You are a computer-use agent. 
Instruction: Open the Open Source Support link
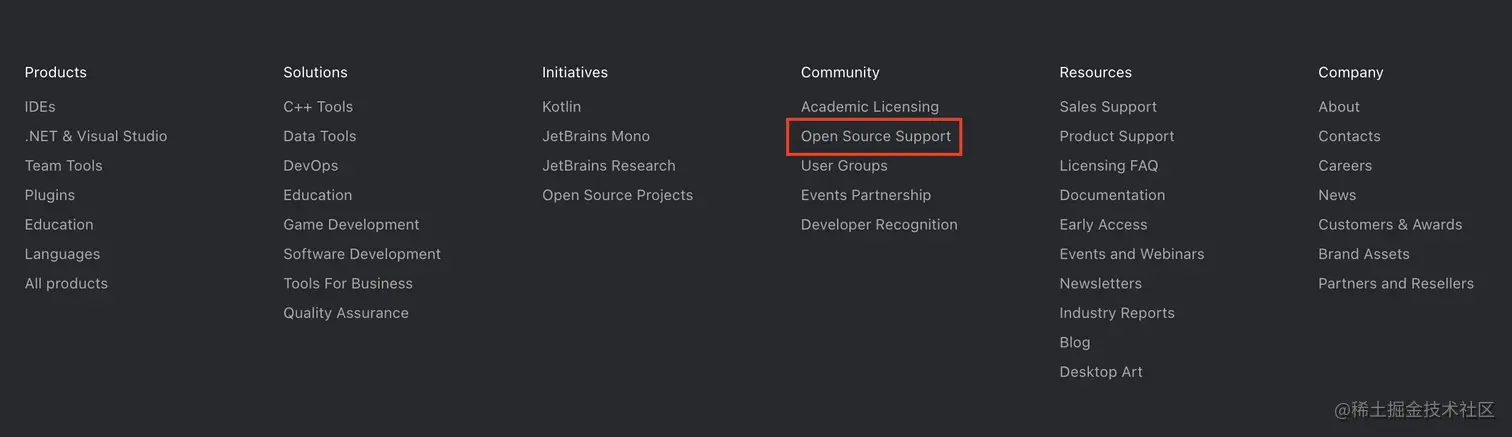[x=875, y=136]
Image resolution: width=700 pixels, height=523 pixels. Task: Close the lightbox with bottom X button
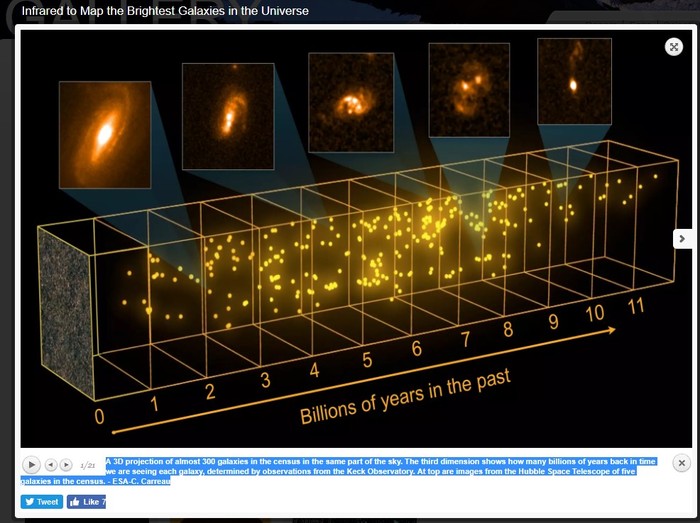click(681, 463)
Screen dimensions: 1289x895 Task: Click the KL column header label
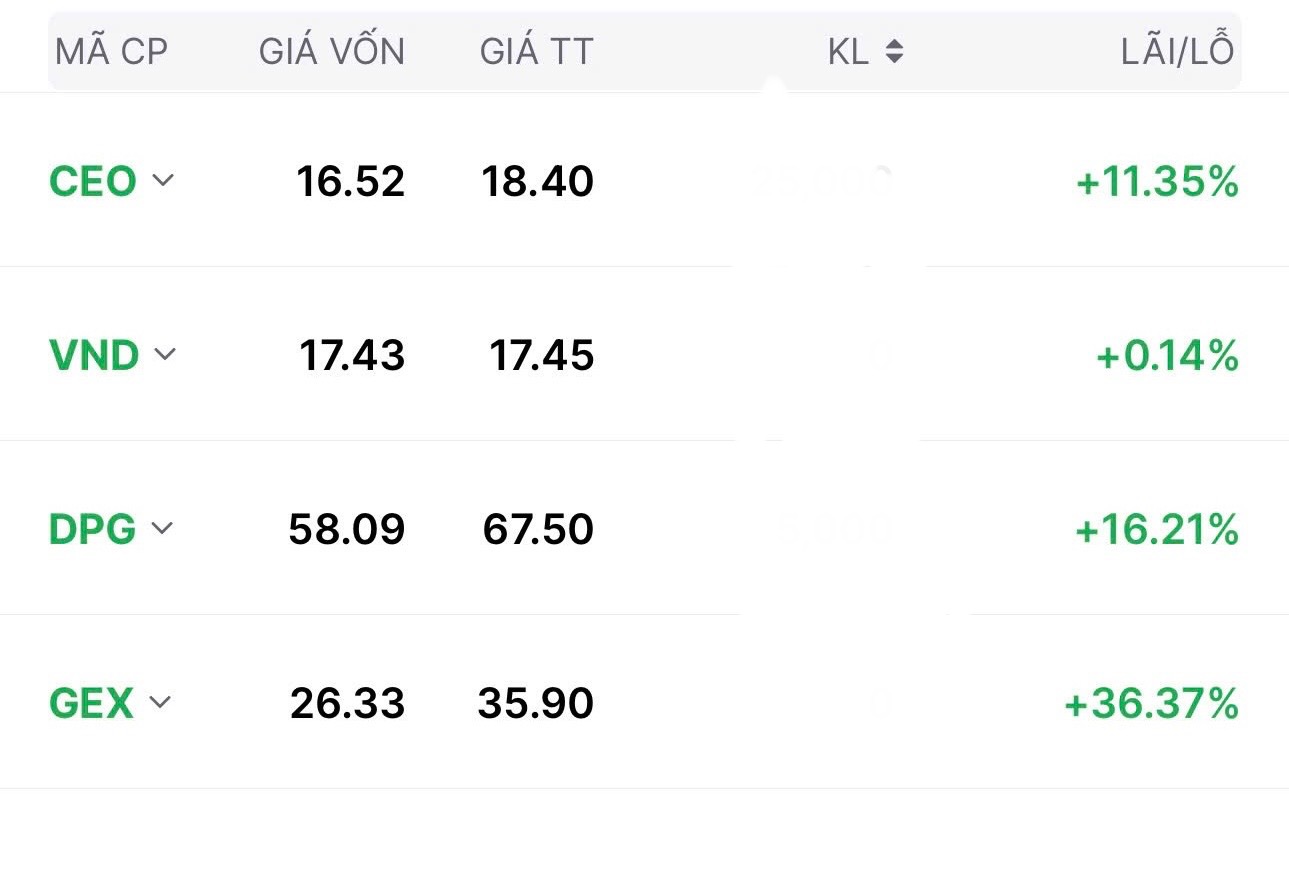click(x=848, y=52)
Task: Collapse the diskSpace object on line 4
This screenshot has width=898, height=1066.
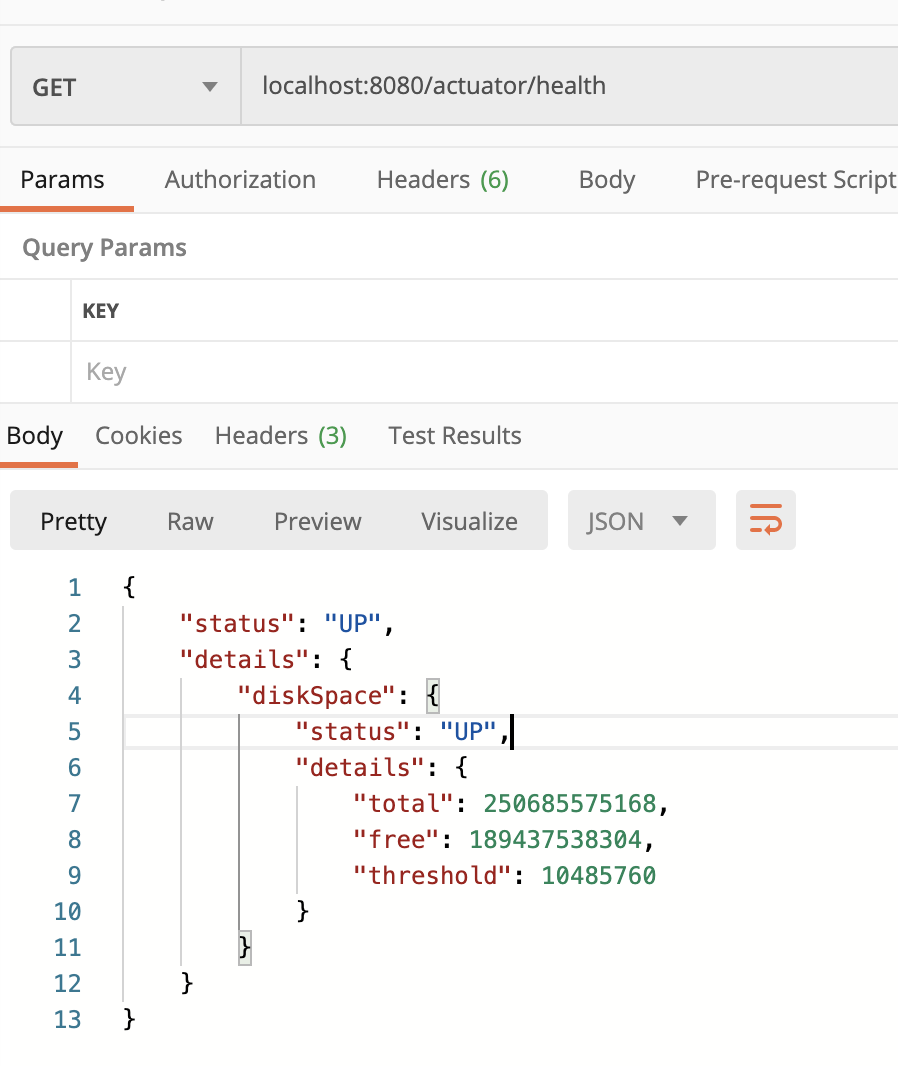Action: [434, 696]
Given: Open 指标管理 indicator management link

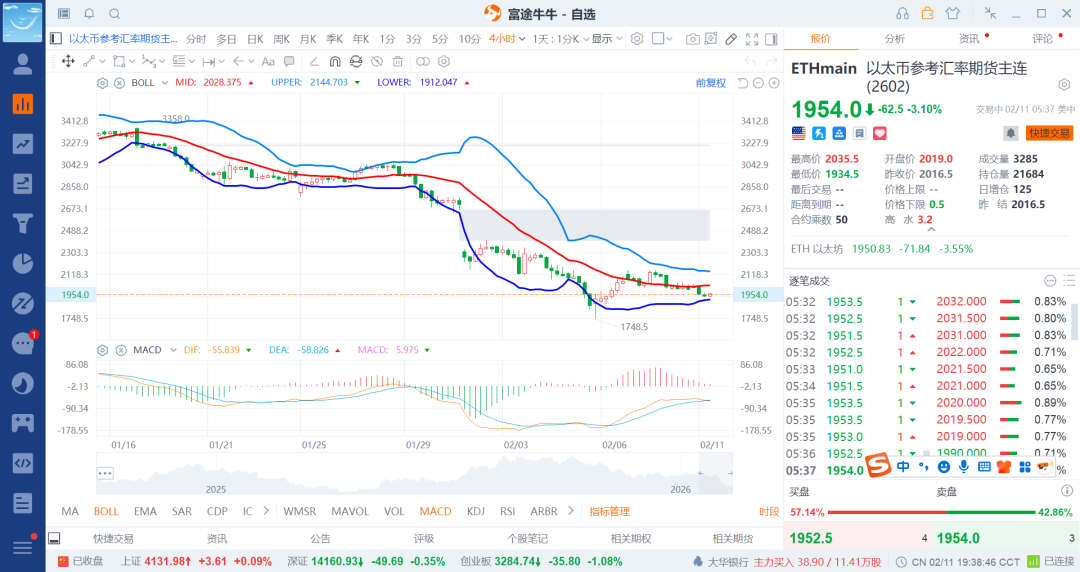Looking at the screenshot, I should [x=609, y=511].
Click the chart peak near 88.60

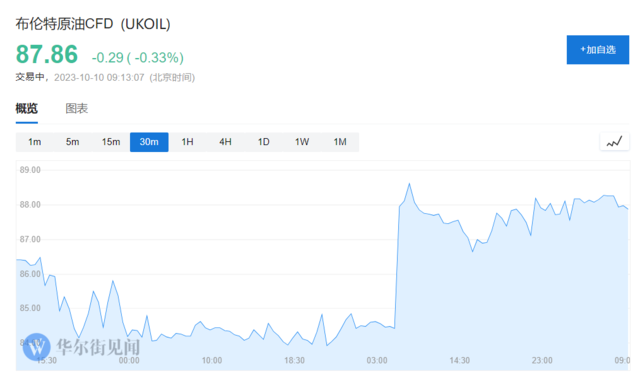tap(409, 184)
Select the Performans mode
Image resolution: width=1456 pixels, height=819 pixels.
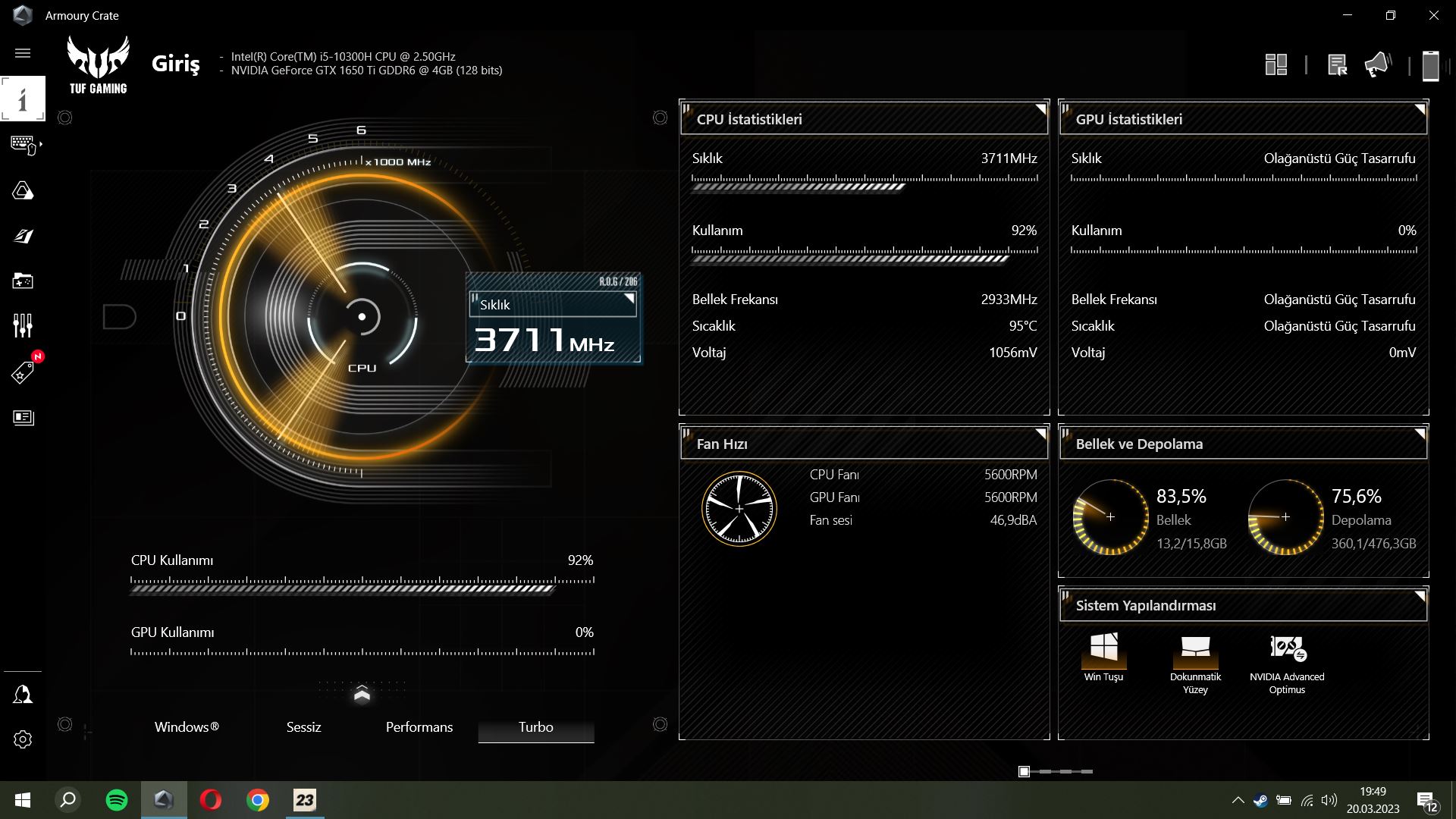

The problem => Which lines of the records contain the string "height"? Copy each of those lines, treating case as significant.

Task answer =>
Image resolution: width=700 pixels, height=523 pixels. Task: Close the lightbox with bottom X button
This screenshot has width=898, height=1066.
Image resolution: width=1456 pixels, height=819 pixels.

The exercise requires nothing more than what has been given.